# What the exercise asks
Tally the lines of the records below that contain the string "screenshot", matching case exactly, and reply with the number alone.

# Stored data
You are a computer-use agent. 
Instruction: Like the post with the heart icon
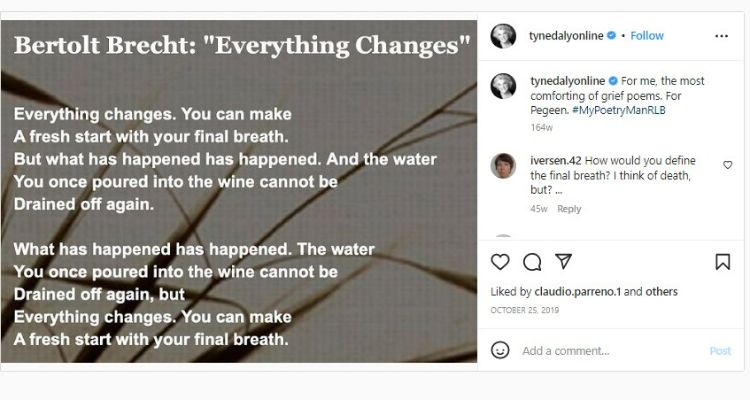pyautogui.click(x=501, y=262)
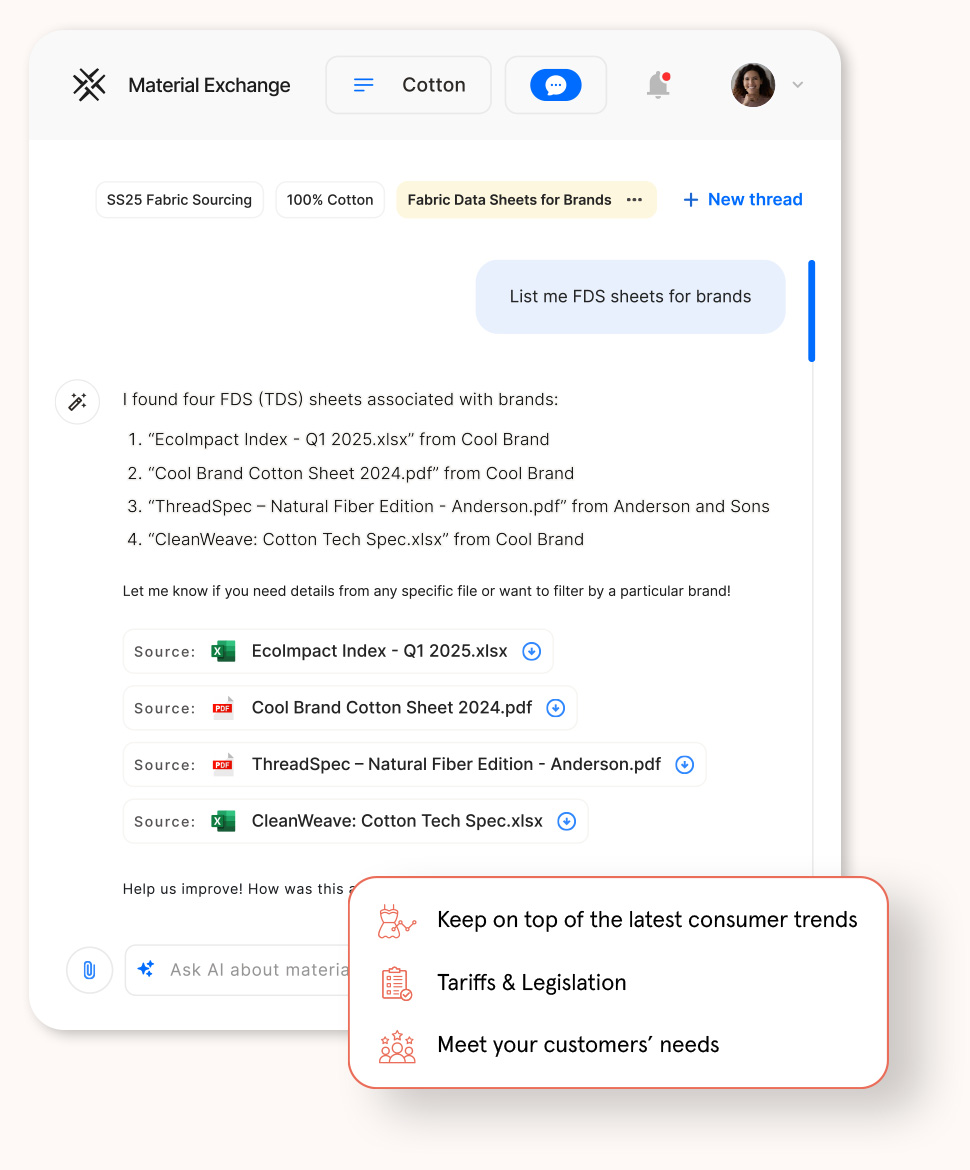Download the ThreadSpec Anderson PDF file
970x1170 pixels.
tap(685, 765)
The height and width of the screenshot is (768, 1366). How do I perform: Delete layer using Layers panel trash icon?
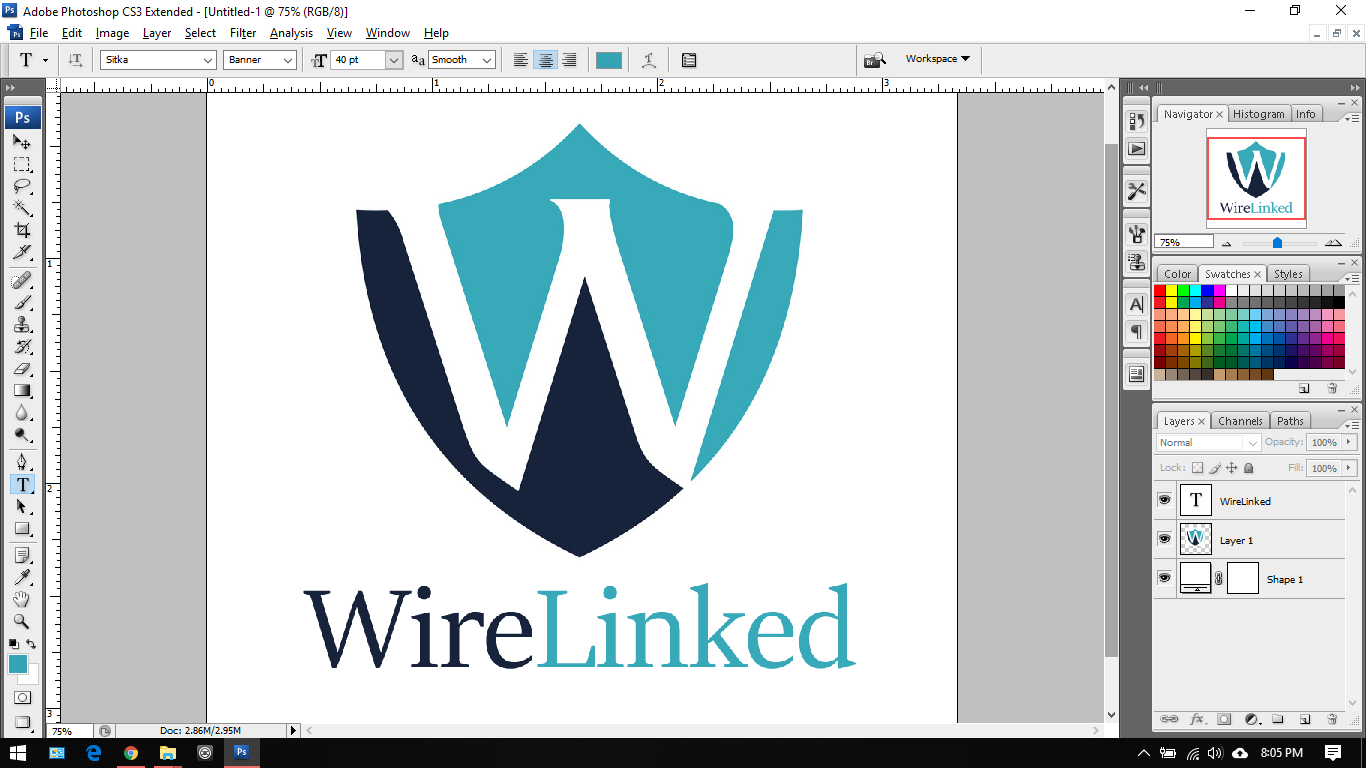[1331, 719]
--
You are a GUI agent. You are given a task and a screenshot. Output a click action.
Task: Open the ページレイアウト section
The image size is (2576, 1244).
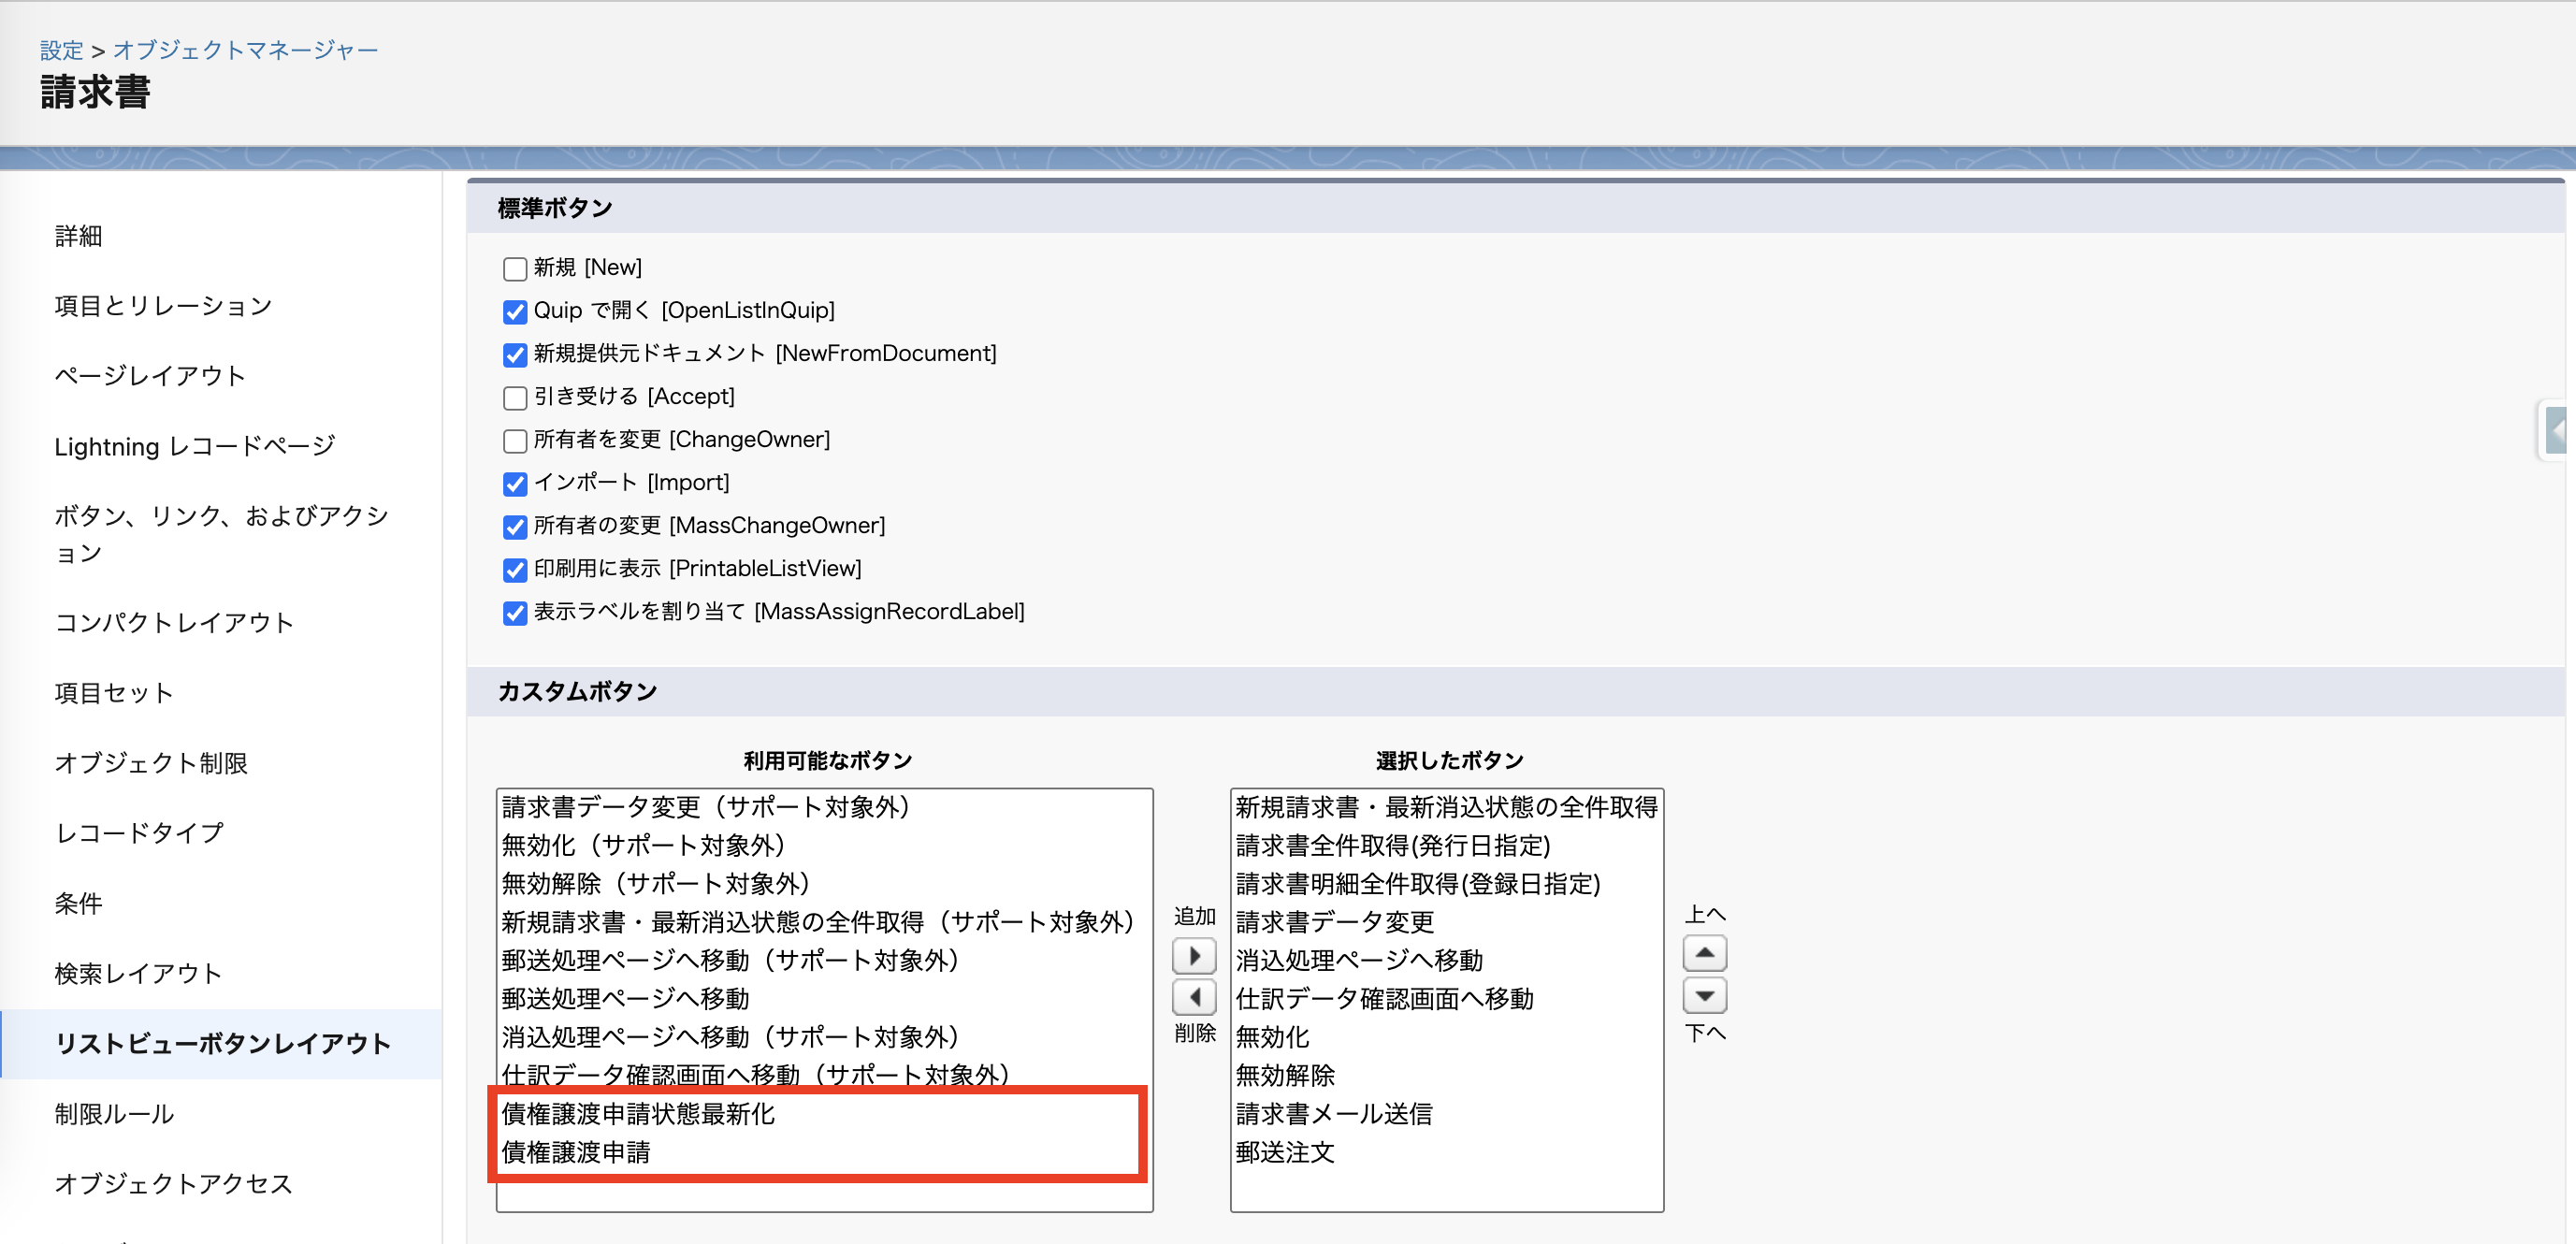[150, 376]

# Worked answer
2